The Darul Hana musical fountain was launched with great fanfare last Sunday night. With hundreds of nozzles shooting dancing jets of water from a floating pontoon in the Sarawak River, accompanied by music and flashing lights, it appears to be quite a spectacle.
But the aftermath of the launch made a less pretty sight. Photos circulating on social media the next day showed rubbish strewn all over the Kuching Waterfront where the ceremony took place.
Ironically this happened just days before Kuching hosted the Alliance for Healthy Cities’ global conference and general assembly, a biennial meeting to discuss better management of cities for the health and wellbeing of citizens.
Then on Tuesday Batu Lintang assemblyman See Chee How queried the cost of the fountain, claiming it was “excessively priced” at RM31mil.
For comparison, he said the recently-completed Darul Hana pedestrian bridge across the Sarawak River cost RM35mil while the nearly-completed floating mosque several metres upstream was projected to cost only RM10.6mil.
“Is the Darul Hana musical fountain such a monumental engineering feat equal to the Darul Hana bridge or three times the cost of the floating mosque?” he asked, urging anti-corruption enforcement officers to investigate the “extravagant” project.
On Thursday it was reported that the fountain had come to the attention of the Auditor-General’s Office, which had instructed the state audit department to look into it.
The next day Kuching North City Hall (DBKU), which managed the project, said it welcomed the Auditor-General to examine and audit its details.
“We would like to clarify that the project has fully complied with all the financial and technical process and procedures.
“The details of the design have been deliberated by the technical and cost committee and also by professional consultants,” it said in a statement responding to news reports on See’s query and the Auditor-General’s scrutiny of the project.
DBKU said the project scope included cascading water features, piling works, landscaping, control room with computerised system, electrical substation, waterfront walkway, sound and lighting system and state-of-the-art fountain system comprising a floating pontoon with supporting arm, filter screen, fountain nozzles and navigational lights.
Be that as it may, this episode should give us pause for thought on the implementation of such projects in future.
Firstly, any public attraction should be designed and built primarily with locals in mind, not tourists alone.

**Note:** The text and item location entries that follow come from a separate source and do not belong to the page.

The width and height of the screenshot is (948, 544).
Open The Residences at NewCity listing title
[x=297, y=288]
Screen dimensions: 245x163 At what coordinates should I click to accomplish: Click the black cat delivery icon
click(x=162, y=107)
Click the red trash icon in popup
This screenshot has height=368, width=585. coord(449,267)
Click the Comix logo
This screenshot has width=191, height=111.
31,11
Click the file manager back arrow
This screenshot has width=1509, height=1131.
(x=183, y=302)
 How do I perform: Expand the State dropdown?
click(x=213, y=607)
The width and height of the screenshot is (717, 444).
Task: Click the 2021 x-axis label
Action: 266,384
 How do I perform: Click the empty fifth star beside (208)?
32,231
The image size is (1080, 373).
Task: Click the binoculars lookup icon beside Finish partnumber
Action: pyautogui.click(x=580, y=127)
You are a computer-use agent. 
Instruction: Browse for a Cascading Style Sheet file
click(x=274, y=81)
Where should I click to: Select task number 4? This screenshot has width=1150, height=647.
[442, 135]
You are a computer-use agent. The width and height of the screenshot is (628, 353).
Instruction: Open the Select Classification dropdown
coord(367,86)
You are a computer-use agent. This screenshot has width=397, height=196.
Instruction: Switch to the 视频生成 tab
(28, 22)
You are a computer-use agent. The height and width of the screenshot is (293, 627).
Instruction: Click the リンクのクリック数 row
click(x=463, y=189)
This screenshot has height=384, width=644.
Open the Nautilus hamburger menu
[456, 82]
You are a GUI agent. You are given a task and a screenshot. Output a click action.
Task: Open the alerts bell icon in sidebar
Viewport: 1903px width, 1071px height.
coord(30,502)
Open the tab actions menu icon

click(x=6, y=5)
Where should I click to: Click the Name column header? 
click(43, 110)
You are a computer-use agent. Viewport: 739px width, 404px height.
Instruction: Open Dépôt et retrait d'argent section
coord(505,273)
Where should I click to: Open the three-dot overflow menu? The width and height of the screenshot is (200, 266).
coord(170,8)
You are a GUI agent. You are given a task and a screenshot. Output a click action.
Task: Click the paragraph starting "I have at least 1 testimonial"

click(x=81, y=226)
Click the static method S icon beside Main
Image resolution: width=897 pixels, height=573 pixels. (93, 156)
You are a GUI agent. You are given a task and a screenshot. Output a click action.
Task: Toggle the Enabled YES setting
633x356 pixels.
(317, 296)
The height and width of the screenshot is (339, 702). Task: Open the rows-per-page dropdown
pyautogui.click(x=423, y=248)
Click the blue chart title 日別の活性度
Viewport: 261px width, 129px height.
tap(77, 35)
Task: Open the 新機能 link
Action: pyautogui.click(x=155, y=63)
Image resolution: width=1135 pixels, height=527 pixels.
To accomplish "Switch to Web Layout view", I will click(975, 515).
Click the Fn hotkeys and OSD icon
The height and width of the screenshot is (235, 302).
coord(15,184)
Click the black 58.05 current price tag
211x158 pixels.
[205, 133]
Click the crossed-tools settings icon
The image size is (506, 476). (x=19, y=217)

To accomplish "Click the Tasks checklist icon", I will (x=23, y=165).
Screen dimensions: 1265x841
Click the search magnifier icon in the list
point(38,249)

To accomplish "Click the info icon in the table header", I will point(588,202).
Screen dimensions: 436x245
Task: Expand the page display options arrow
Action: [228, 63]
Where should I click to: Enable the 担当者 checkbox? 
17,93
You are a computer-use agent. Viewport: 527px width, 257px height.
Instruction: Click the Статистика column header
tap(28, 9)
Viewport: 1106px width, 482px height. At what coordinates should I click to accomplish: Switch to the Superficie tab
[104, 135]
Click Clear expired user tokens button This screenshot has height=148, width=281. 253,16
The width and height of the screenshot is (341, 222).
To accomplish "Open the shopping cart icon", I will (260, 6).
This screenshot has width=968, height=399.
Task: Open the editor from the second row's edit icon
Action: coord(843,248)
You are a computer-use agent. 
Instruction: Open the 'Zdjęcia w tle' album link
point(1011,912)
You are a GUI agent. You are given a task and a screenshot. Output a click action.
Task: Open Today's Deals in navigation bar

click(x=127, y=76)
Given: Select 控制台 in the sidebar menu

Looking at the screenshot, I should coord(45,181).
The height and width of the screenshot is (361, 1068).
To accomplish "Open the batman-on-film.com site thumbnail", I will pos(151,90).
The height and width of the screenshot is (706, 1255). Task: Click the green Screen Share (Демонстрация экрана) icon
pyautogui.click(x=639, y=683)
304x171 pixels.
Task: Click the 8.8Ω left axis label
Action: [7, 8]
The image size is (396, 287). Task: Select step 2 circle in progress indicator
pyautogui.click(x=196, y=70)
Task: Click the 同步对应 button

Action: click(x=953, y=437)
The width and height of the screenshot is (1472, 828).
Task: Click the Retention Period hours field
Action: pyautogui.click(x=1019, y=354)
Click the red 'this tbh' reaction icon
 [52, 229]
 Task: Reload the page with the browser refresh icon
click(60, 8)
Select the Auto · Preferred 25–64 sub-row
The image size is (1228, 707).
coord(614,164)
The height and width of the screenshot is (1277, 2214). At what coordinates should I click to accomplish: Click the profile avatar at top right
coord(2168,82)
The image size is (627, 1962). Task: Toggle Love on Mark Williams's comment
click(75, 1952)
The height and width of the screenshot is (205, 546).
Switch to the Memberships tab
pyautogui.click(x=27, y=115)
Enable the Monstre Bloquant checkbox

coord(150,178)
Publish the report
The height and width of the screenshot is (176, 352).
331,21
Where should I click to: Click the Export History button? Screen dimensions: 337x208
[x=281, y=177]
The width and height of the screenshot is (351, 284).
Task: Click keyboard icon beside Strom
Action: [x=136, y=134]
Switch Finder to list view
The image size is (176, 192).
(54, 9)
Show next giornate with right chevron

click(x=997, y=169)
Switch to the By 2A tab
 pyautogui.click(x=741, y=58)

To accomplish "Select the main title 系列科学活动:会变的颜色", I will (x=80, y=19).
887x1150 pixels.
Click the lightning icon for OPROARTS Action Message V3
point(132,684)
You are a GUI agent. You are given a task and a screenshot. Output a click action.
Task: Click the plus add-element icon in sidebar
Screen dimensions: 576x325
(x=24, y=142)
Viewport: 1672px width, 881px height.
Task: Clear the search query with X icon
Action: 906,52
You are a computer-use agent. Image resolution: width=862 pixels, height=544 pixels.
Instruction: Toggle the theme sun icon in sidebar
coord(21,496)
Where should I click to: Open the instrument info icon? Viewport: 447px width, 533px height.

After all, city dwellers are the ones who have to live with it, so to speak, and their interest is what makes an attraction meaningful and sustainable. Otherwise it risks ending up as a white elephant if locals themselves do not enjoy or appreciate it.
It follows, then, that the process of deciding, designing and building such projects should be more open and transparent, involving public consultations and inviting local opinion on what will make the city more livable and attractive.
Transparency should also be extended to the project cost and implementation, so that the public knows how much is being spent, how and to whom it was awarded and how it is carried out. Any project that involves public money should have public oversight to foster a culture of accountability and prevent poor or excessive use of funds.
A detailed audit of the musical fountain project is therefore to be welcomed for the sake of transparency, accountability, prudent financial management and good governance.
Also, now that the fountain is there, let’s hope it will be properly maintained. And while we’re at it, please educate people to stop littering too.